SARC assessed barren-ground caribou (Tuktoyaktuk Peninsula, Cape Bathurst, Bluenose-West, Bluenose-East, Bathurst, Beverly, Ahiak, and Qamanirjuaq herds) as threatened in the NWT. This assessment was based on dramatic population declines in most herds as well as threats including climate change, predation, industrial development, and forest fires. The cumulative effects from these combined threats are considered unprecedented.

SARC considered Porcupine caribou separately as a geographically distinct population and assessed it as not at risk in the NWT. This means that it is not considered at risk of extinction given the current circumstances. The herd has increased over the past 25 years and the current population estimate is the highest seen since the early 1970s. In addition, birth rates and calf survival have been relatively strong since 2001 and the herd is being well-managed.

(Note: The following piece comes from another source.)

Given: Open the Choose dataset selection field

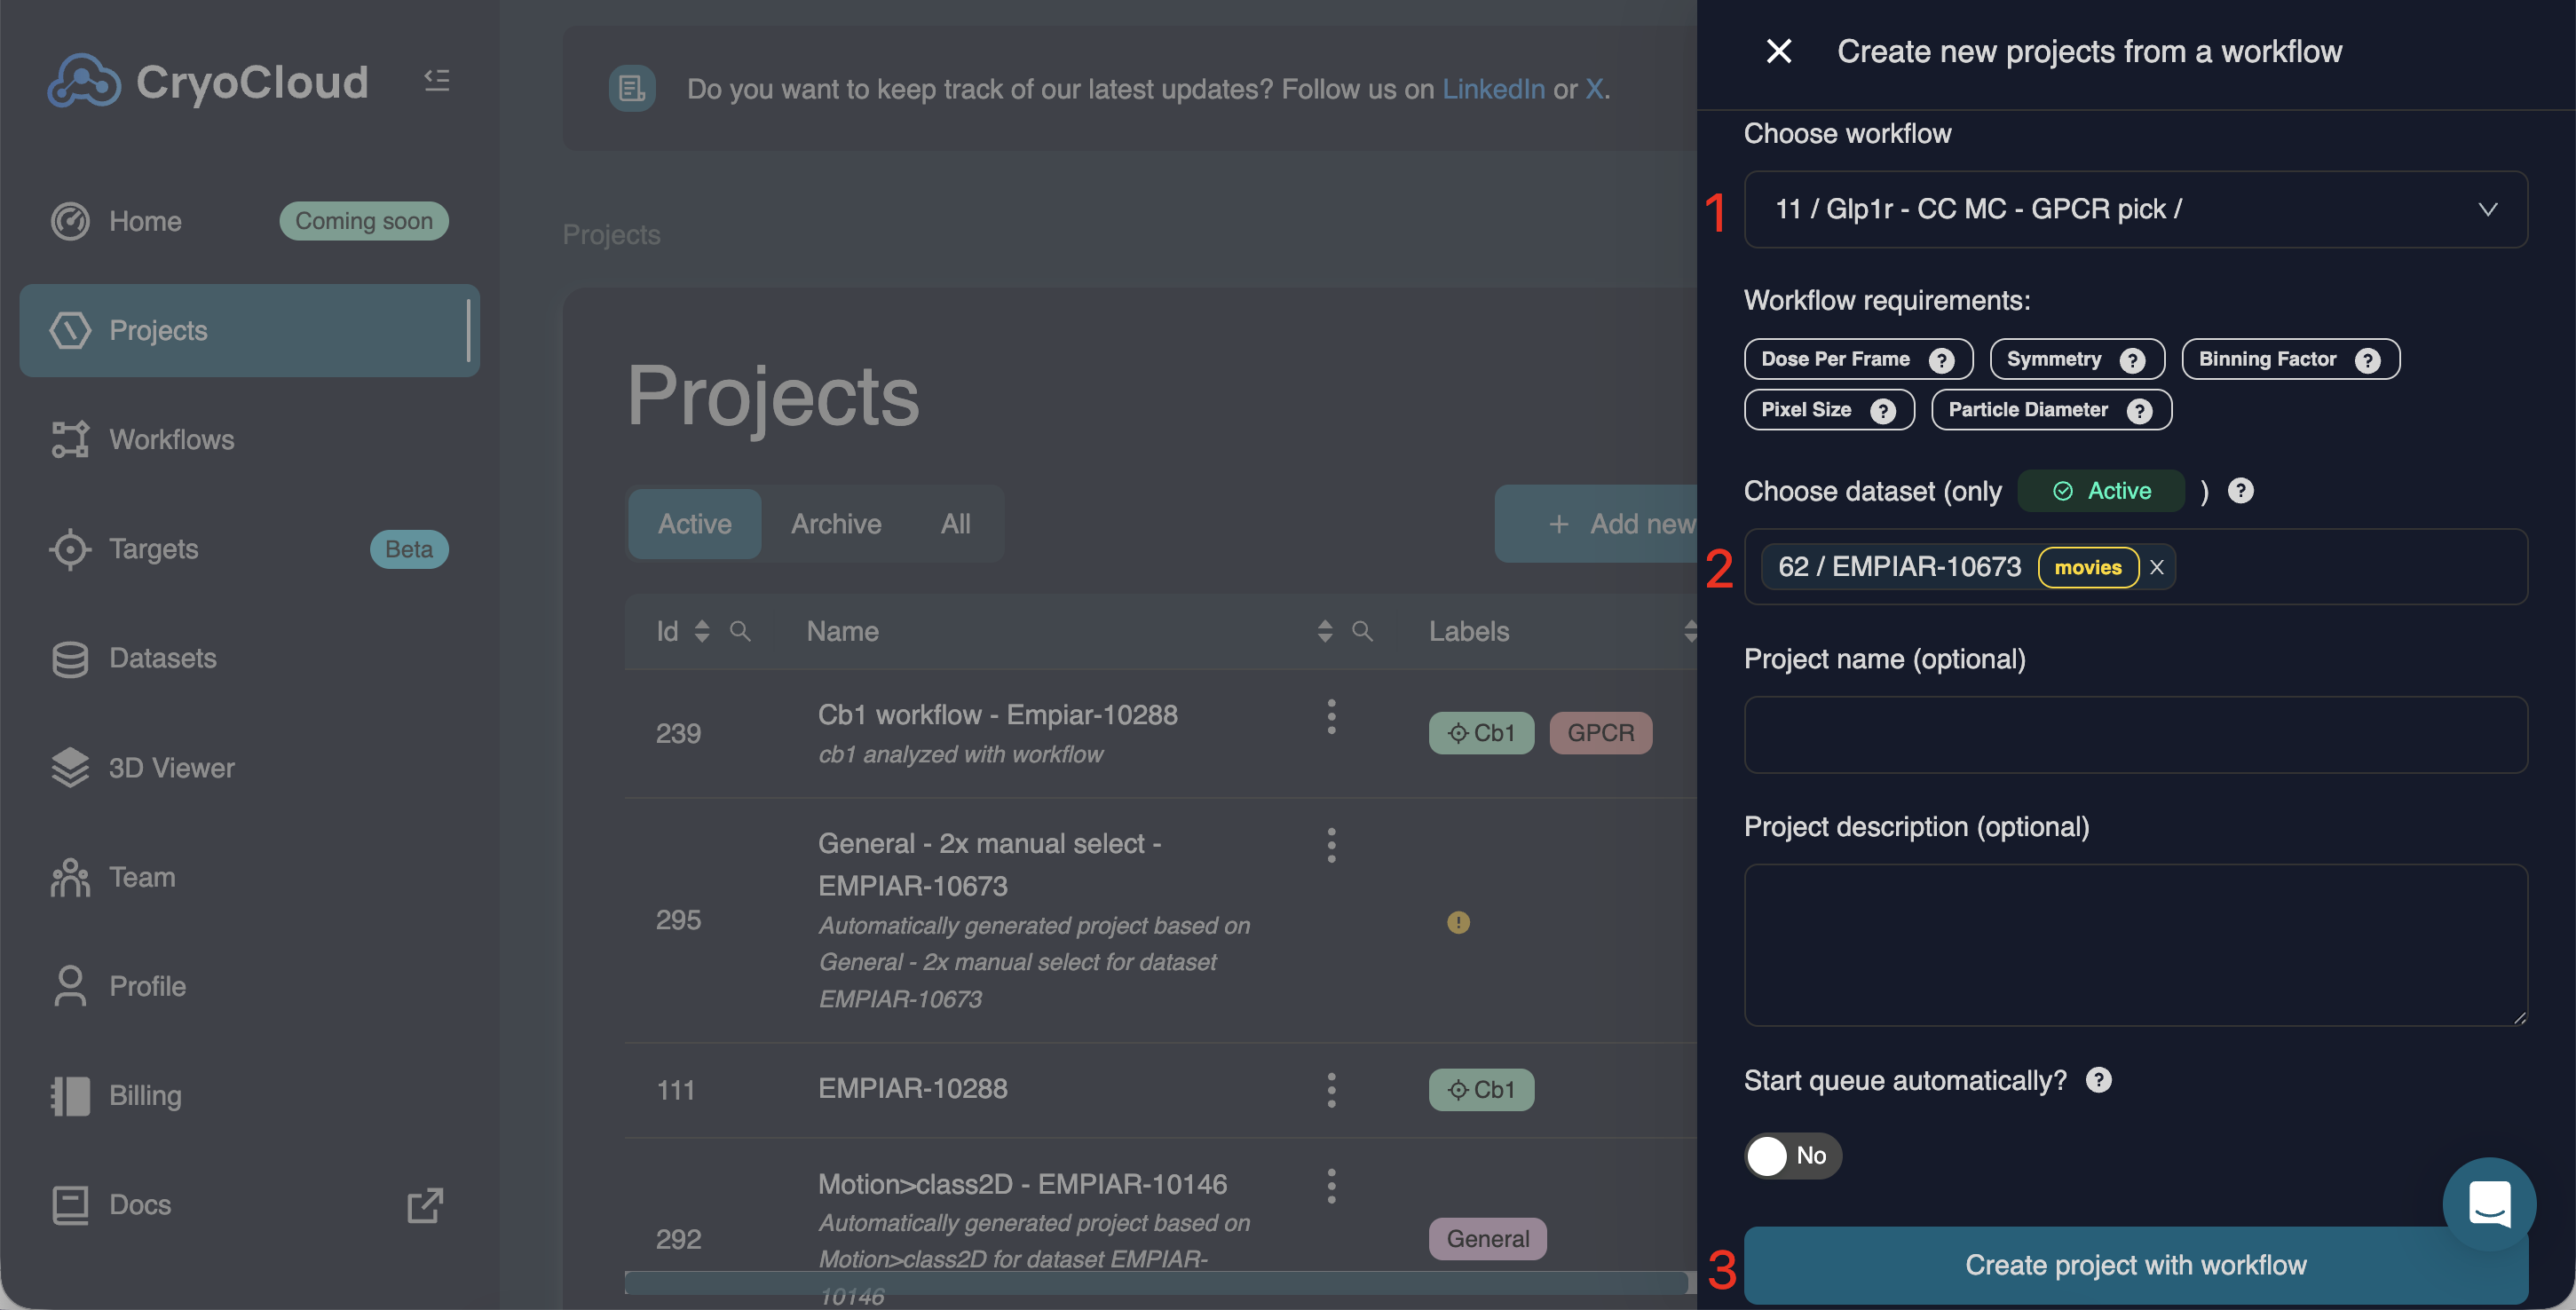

Most barren-ground caribou populations in the circumpolar north are in decline. The Porcupine caribou herd is an exception; it is increasing. However, given the importance of Porcupine caribou to the people of the NWT and the declines in other barren-ground caribou populations, SARC is recommending that Porcupine caribou be considered for re-assessment if there is evidence that the herd might be following the same downward trajectory.

Details of these 2017 assessments and more information on grizzly bears, bats, Porcupine caribou, and barren-ground caribou can be found on the NWT species at risk website:

SARC, established by the Species at Risk (NWT) Act, is an independent committee of experts responsible for assessing the biological status of species at risk in the NWT.